## What you should do
Please show every line in the entries below that includes the word "computer".

··· Entries shown

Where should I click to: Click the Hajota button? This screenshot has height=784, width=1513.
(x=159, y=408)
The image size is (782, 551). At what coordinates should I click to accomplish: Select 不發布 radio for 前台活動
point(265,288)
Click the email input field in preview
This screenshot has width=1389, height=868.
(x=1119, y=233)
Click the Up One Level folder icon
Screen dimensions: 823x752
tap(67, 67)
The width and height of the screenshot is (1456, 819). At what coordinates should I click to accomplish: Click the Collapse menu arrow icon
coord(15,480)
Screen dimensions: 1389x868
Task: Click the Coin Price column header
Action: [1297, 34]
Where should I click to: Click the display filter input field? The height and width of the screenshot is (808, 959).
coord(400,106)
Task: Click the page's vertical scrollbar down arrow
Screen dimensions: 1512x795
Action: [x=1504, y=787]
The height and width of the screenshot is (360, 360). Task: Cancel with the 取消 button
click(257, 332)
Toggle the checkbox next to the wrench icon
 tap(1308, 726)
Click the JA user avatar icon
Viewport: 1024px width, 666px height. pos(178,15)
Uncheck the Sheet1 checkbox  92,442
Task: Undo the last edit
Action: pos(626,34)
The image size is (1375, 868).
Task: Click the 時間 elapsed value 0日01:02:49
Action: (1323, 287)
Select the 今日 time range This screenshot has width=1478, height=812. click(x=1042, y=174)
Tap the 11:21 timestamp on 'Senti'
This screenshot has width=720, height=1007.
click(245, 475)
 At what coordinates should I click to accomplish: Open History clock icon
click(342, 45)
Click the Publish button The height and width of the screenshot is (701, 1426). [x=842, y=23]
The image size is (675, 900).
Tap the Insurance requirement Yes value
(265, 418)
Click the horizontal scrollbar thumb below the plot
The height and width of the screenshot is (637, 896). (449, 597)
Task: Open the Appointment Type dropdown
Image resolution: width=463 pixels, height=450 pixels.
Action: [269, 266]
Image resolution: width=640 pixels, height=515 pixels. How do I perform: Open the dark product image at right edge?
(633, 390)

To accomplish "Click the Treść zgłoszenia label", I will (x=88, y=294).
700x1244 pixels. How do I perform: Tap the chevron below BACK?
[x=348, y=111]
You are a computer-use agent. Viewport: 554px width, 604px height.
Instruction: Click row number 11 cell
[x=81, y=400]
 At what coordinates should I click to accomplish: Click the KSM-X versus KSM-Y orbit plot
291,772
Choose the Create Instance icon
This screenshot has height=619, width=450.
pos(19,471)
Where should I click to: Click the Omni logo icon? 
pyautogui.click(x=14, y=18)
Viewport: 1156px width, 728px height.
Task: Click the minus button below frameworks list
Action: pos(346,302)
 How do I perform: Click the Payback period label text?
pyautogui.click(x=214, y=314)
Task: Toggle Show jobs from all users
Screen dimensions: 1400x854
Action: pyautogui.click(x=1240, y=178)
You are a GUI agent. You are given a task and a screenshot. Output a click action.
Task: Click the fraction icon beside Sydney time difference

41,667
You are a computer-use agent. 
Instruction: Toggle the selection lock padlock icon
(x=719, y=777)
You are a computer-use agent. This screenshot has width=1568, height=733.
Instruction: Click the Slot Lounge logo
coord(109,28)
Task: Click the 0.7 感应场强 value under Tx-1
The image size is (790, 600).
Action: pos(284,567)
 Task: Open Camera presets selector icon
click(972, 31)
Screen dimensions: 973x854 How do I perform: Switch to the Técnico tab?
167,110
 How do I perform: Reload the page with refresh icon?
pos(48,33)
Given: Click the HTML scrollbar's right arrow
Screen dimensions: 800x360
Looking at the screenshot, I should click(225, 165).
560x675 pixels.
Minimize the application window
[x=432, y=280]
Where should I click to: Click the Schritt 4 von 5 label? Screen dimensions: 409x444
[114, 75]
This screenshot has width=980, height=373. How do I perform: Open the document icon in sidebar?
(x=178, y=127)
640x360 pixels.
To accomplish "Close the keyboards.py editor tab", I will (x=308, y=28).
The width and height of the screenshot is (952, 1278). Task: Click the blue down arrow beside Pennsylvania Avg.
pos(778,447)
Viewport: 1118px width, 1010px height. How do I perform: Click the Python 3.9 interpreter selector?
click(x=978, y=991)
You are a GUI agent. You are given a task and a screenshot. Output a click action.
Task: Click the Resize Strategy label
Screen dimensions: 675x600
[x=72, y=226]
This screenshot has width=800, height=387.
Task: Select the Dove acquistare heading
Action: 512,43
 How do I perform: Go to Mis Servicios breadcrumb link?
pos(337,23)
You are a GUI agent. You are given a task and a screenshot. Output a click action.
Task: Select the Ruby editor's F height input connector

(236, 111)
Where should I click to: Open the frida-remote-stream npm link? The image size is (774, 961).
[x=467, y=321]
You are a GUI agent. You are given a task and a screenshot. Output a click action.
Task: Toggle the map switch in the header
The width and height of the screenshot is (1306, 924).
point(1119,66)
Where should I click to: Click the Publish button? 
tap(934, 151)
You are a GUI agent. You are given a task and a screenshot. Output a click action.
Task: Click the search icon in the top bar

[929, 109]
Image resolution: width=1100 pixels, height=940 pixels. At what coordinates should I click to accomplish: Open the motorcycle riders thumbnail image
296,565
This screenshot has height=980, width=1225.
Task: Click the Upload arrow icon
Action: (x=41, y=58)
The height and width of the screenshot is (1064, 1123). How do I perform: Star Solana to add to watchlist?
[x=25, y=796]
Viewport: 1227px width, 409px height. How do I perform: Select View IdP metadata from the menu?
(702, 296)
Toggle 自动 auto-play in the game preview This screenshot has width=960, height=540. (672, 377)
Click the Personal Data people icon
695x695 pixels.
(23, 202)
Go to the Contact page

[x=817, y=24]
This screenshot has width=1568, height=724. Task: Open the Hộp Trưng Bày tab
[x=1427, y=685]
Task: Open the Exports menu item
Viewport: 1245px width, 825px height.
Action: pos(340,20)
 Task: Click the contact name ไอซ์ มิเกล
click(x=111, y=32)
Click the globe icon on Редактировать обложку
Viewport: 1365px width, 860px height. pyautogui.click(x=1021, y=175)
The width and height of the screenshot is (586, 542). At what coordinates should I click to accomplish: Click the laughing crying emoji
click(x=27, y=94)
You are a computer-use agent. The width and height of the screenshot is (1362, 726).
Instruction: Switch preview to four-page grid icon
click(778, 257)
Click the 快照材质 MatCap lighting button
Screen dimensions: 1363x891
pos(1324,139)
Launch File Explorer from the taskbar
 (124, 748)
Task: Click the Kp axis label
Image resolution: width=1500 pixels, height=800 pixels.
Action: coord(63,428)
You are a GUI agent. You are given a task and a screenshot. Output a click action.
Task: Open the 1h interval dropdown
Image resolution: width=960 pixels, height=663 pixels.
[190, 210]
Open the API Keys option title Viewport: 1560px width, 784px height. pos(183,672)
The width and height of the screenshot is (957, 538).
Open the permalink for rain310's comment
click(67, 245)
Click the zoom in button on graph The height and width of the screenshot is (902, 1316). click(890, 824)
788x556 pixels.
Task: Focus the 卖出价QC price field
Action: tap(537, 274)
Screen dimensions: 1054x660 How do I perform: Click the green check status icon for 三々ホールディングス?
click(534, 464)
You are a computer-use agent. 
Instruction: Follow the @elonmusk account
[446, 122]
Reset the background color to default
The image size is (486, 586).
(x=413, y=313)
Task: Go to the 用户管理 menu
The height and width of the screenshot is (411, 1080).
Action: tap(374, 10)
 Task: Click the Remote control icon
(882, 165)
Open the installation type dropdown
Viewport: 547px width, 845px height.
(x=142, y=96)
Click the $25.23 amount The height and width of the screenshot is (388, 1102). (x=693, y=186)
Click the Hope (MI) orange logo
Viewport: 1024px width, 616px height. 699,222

······

## Worked solution
You are a computer-use agent. Viewport: 554px width, 604px height.
You are a computer-use agent. 
You are a computer-use agent. This screenshot has width=1568, height=733.
You are a computer-use agent. The width and height of the screenshot is (1362, 726).
You are a computer-use agent. 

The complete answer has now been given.